Collected data entries:
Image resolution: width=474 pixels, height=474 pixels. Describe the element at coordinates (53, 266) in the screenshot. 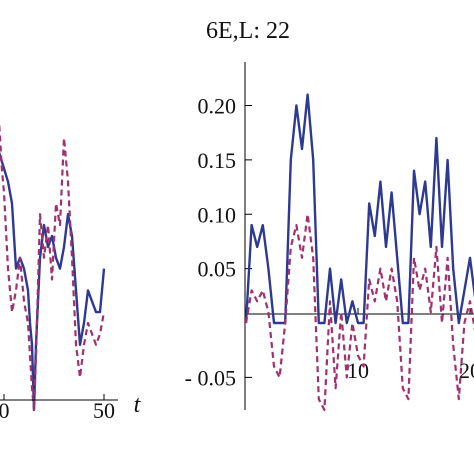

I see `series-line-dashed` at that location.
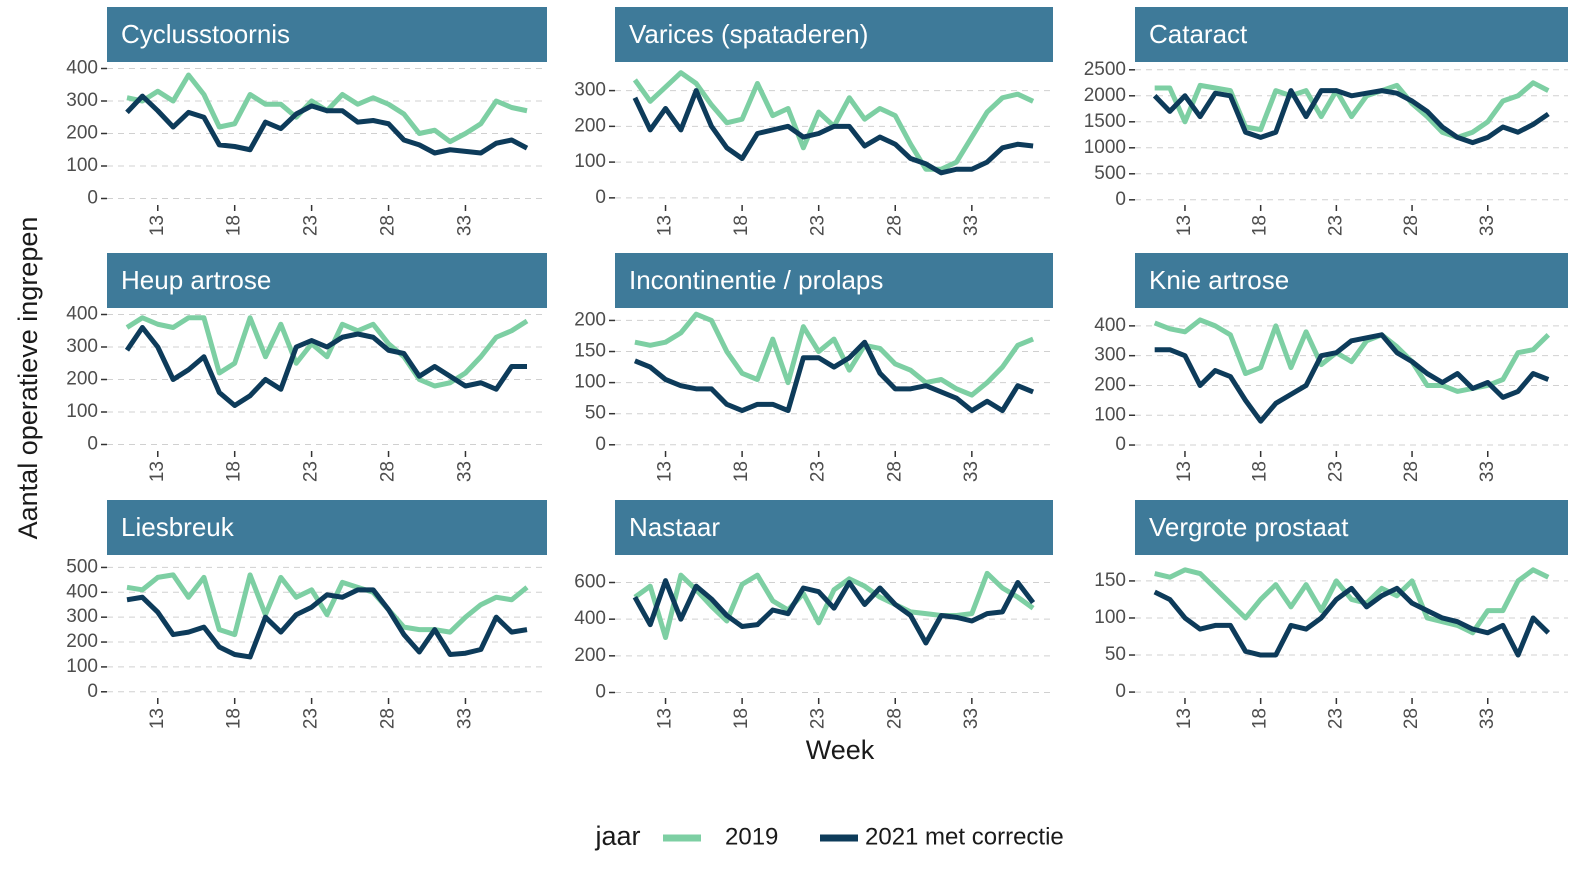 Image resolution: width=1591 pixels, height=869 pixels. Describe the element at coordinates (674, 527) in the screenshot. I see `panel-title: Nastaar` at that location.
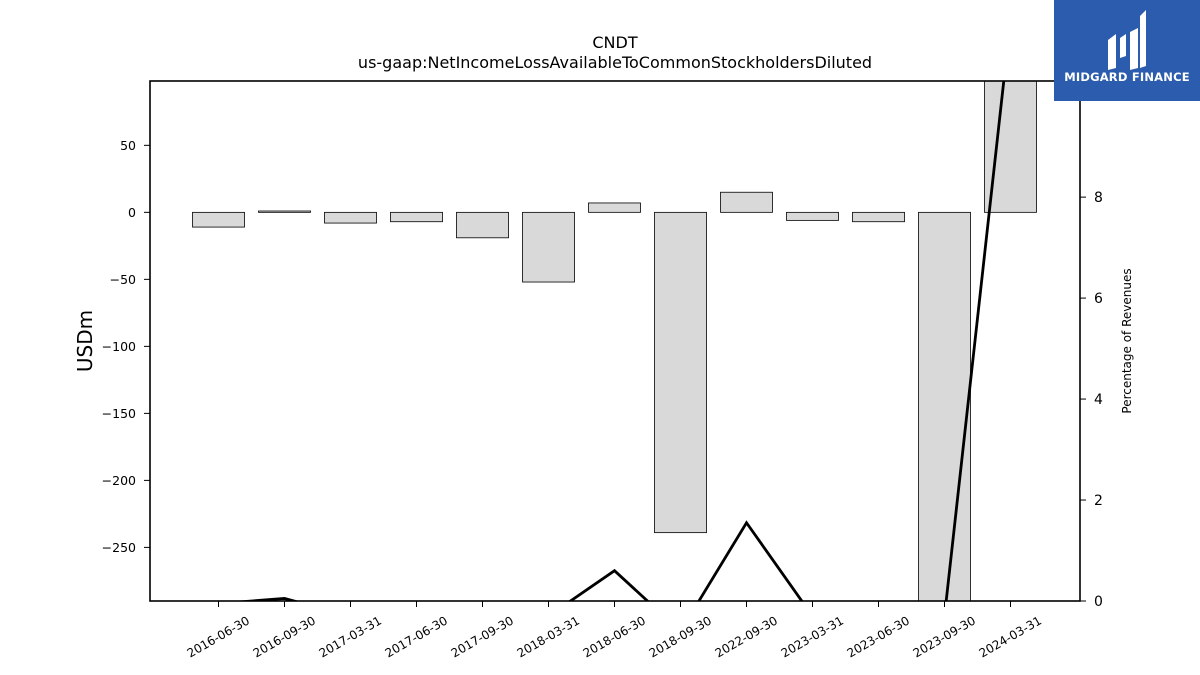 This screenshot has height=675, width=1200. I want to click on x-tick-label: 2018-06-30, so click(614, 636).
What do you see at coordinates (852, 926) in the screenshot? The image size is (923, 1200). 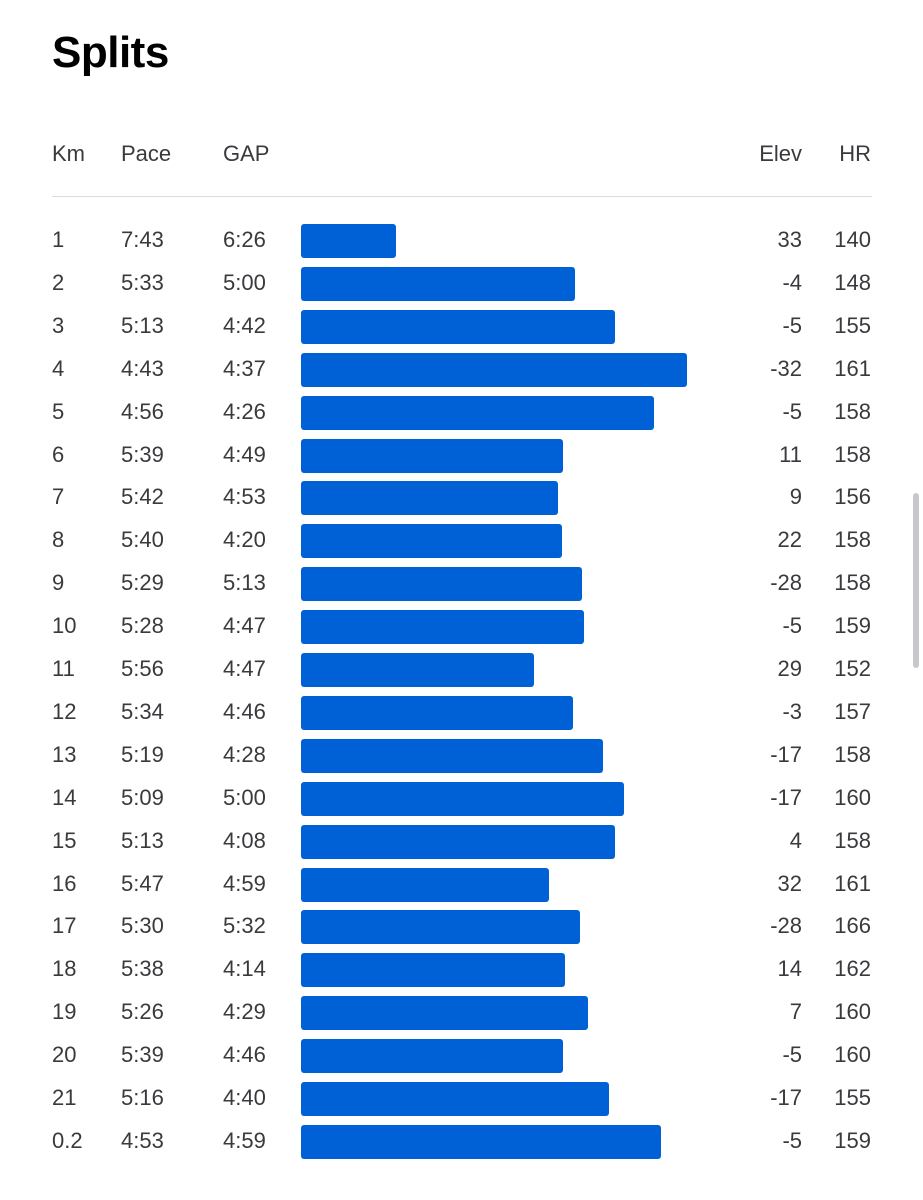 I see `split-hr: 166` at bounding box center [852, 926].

* * *

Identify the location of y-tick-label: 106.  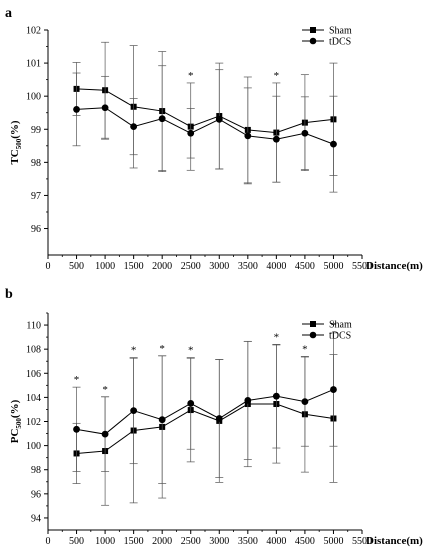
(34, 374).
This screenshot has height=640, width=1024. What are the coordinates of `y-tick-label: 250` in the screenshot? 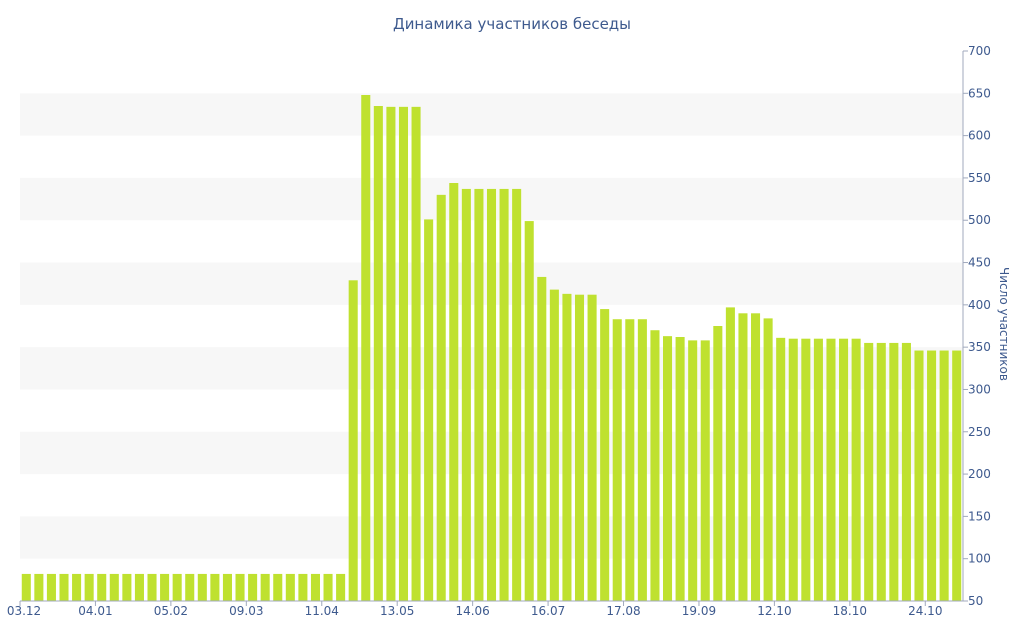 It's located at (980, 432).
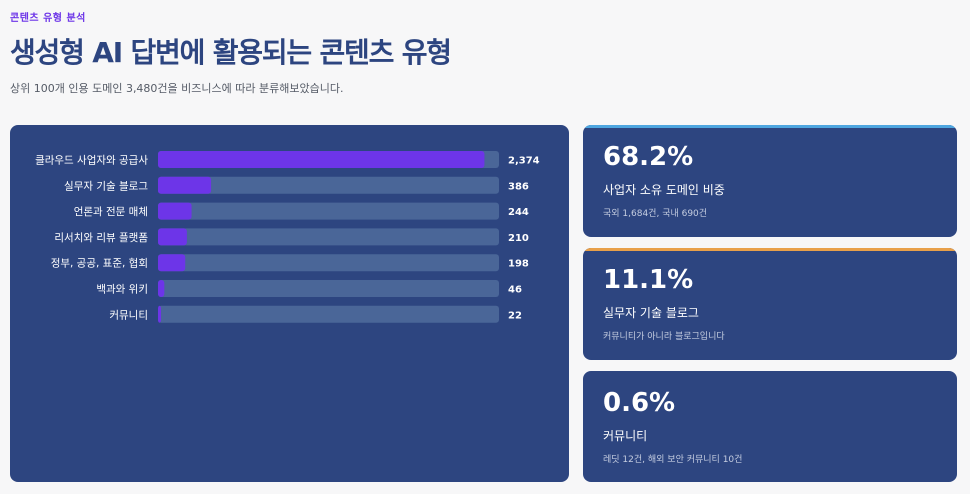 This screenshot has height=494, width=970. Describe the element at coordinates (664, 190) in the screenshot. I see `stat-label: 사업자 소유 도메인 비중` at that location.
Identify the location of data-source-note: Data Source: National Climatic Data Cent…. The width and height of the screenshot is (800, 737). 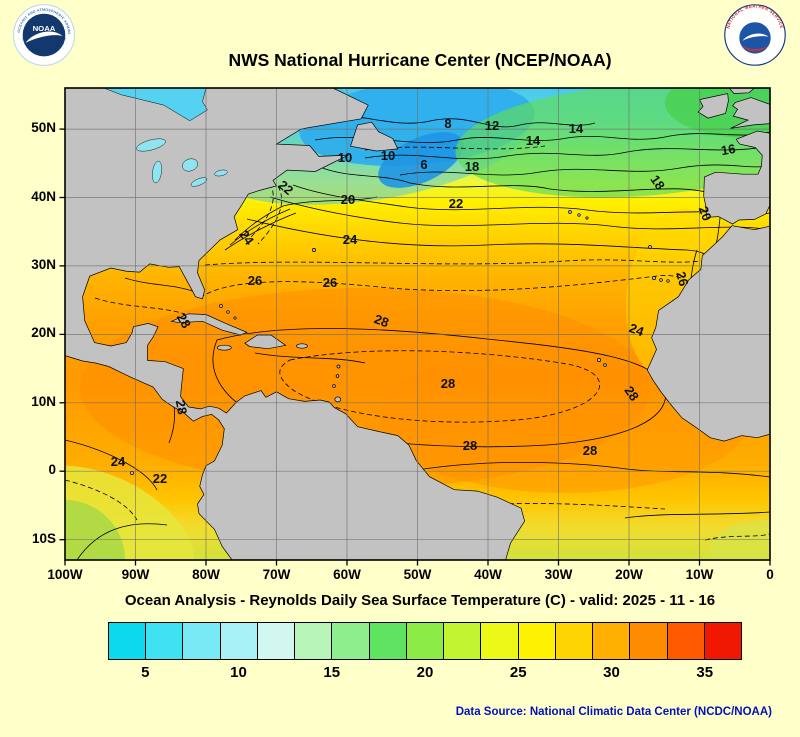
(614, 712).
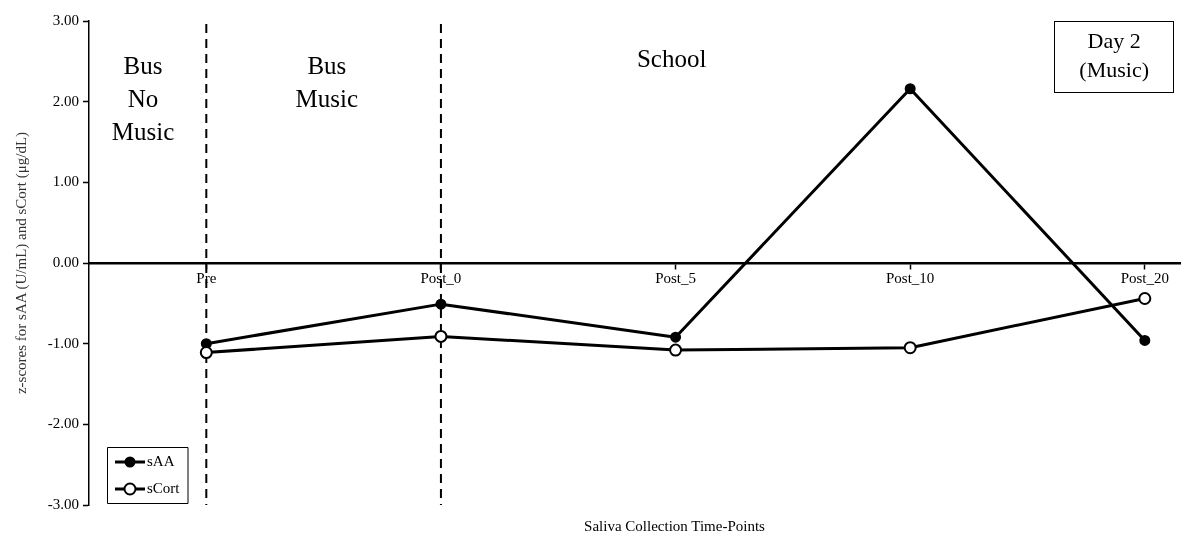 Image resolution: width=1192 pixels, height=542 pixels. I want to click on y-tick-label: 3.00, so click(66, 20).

--

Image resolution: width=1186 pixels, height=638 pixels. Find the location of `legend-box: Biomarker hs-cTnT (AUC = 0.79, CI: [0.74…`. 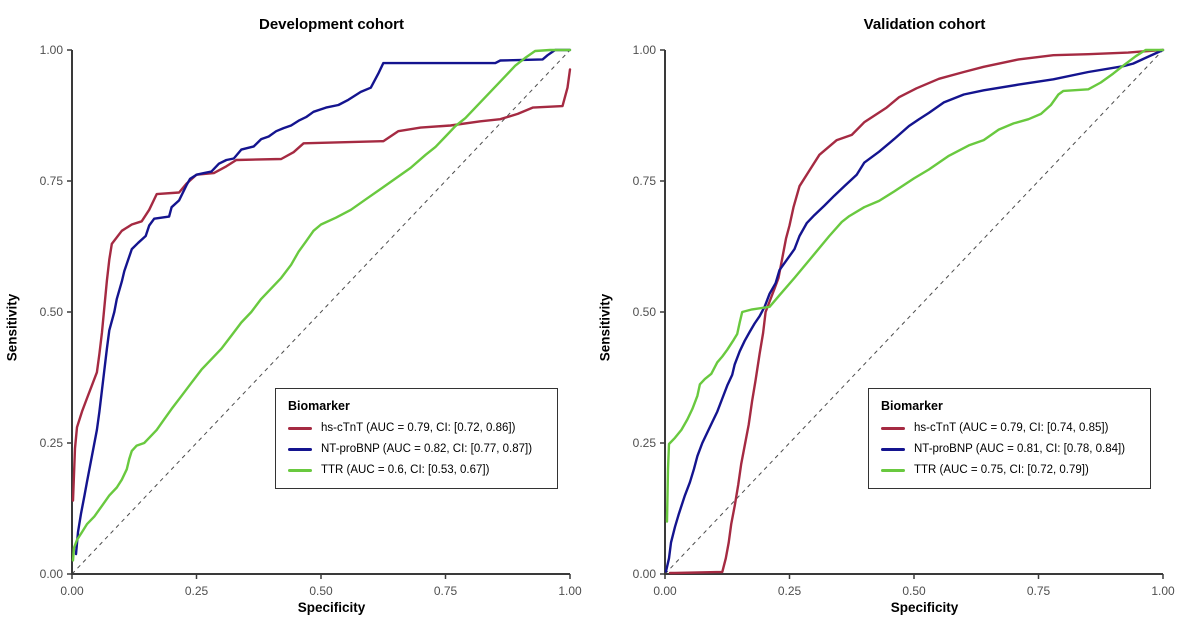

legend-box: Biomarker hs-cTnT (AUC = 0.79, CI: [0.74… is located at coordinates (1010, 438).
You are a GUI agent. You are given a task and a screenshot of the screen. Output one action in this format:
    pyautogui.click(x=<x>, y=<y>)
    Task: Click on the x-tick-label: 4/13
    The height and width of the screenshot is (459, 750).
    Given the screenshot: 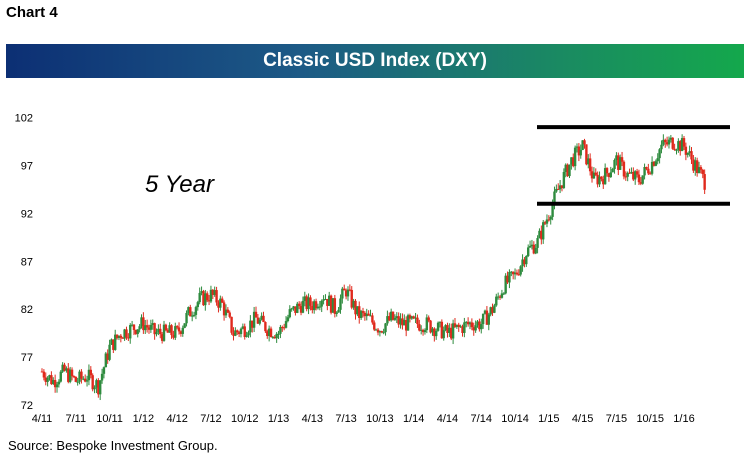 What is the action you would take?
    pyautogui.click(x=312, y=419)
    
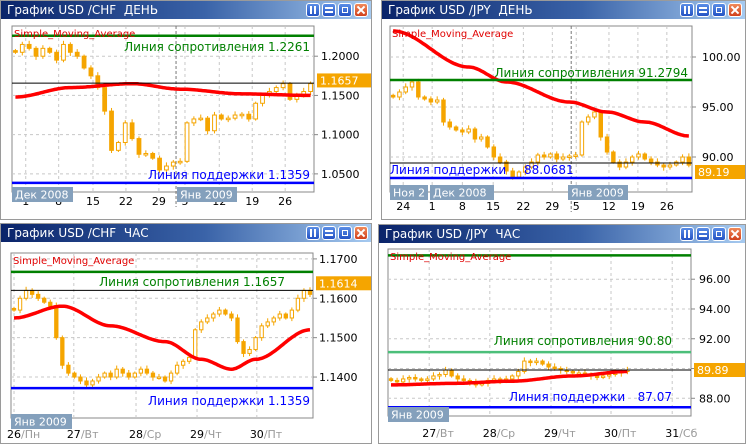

Exercise objective:
Update the data from the line holding "Image resolution: width=1186" through the line holding "legend-box: Biomarker hs-cTnT (AUC = 0.79, CI: [0.74… is", inclusive, by replacing "Find the location of" with "Identify the position of" and keeping everything else unchanged. Leave the pictures out of your output.

Expected answer:
Image resolution: width=1186 pixels, height=638 pixels. Identify the position of `legend-box: Biomarker hs-cTnT (AUC = 0.79, CI: [0.74…`. 

legend-box: Biomarker hs-cTnT (AUC = 0.79, CI: [0.74… is located at coordinates (1010, 438).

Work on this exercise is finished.